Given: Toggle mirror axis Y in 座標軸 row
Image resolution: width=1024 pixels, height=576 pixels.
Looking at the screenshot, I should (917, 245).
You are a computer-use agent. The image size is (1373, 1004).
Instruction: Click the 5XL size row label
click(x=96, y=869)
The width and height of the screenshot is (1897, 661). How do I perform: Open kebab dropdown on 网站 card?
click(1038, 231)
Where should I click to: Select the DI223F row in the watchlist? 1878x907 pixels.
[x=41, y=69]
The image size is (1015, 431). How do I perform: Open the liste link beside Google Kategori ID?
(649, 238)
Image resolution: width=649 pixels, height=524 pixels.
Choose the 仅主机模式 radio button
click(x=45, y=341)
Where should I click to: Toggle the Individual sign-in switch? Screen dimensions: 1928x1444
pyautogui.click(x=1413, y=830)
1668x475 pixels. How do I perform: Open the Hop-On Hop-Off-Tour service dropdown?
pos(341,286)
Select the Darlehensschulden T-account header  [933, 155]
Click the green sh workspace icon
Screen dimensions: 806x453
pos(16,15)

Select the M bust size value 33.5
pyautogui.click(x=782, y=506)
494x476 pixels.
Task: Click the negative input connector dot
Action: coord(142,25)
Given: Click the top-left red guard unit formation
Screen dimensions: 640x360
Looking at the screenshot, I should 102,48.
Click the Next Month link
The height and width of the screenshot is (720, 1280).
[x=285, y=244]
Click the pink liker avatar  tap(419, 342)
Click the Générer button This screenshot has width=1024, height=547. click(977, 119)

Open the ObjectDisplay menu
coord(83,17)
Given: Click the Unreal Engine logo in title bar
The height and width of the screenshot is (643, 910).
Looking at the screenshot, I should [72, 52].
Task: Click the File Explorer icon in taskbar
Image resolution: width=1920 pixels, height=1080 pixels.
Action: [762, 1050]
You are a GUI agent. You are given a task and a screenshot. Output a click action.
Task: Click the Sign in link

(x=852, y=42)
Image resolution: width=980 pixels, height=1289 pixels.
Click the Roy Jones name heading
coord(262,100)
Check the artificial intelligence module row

+--

Please edit these lines by replacing "dropdown" with "drop-down list" and leave everything else unchanged.

Given: Toggle mirror axis Y in 座標軸 row
Image resolution: width=1024 pixels, height=576 pixels.
Looking at the screenshot, I should (917, 245).
You are a computer-use agent. The image size is (1373, 1004).
Instruction: Click the 5XL size row label
click(x=96, y=869)
The width and height of the screenshot is (1897, 661). How do I perform: Open kebab drop-down list on 网站 card?
click(1038, 231)
Where should I click to: Select the DI223F row in the watchlist? 1878x907 pixels.
[x=41, y=69]
The image size is (1015, 431). How do I perform: Open the liste link beside Google Kategori ID?
(649, 238)
Image resolution: width=649 pixels, height=524 pixels.
Choose the 仅主机模式 radio button
click(x=45, y=341)
Where should I click to: Toggle the Individual sign-in switch? Screen dimensions: 1928x1444
pyautogui.click(x=1413, y=830)
1668x475 pixels. How do I perform: Open the Hop-On Hop-Off-Tour service drop-down list?
pos(341,286)
Select the Darlehensschulden T-account header  [933, 155]
Click the green sh workspace icon
Screen dimensions: 806x453
pos(16,15)

Select the M bust size value 33.5
pyautogui.click(x=782, y=506)
494x476 pixels.
Task: Click the negative input connector dot
Action: coord(142,25)
Given: Click the top-left red guard unit formation
Screen dimensions: 640x360
Looking at the screenshot, I should 102,48.
Click the Next Month link
The height and width of the screenshot is (720, 1280).
[x=285, y=244]
Click the pink liker avatar  tap(419, 342)
Click the Générer button This screenshot has width=1024, height=547. click(977, 119)

Open the ObjectDisplay menu
coord(83,17)
Given: Click the Unreal Engine logo in title bar
The height and width of the screenshot is (643, 910).
Looking at the screenshot, I should [72, 52].
Task: Click the File Explorer icon in taskbar
Image resolution: width=1920 pixels, height=1080 pixels.
Action: [762, 1050]
You are a GUI agent. You are given a task and a screenshot. Output a click action.
Task: Click the Sign in link

(x=852, y=42)
Image resolution: width=980 pixels, height=1289 pixels.
Click the Roy Jones name heading
coord(262,100)
Check the artificial intelligence module row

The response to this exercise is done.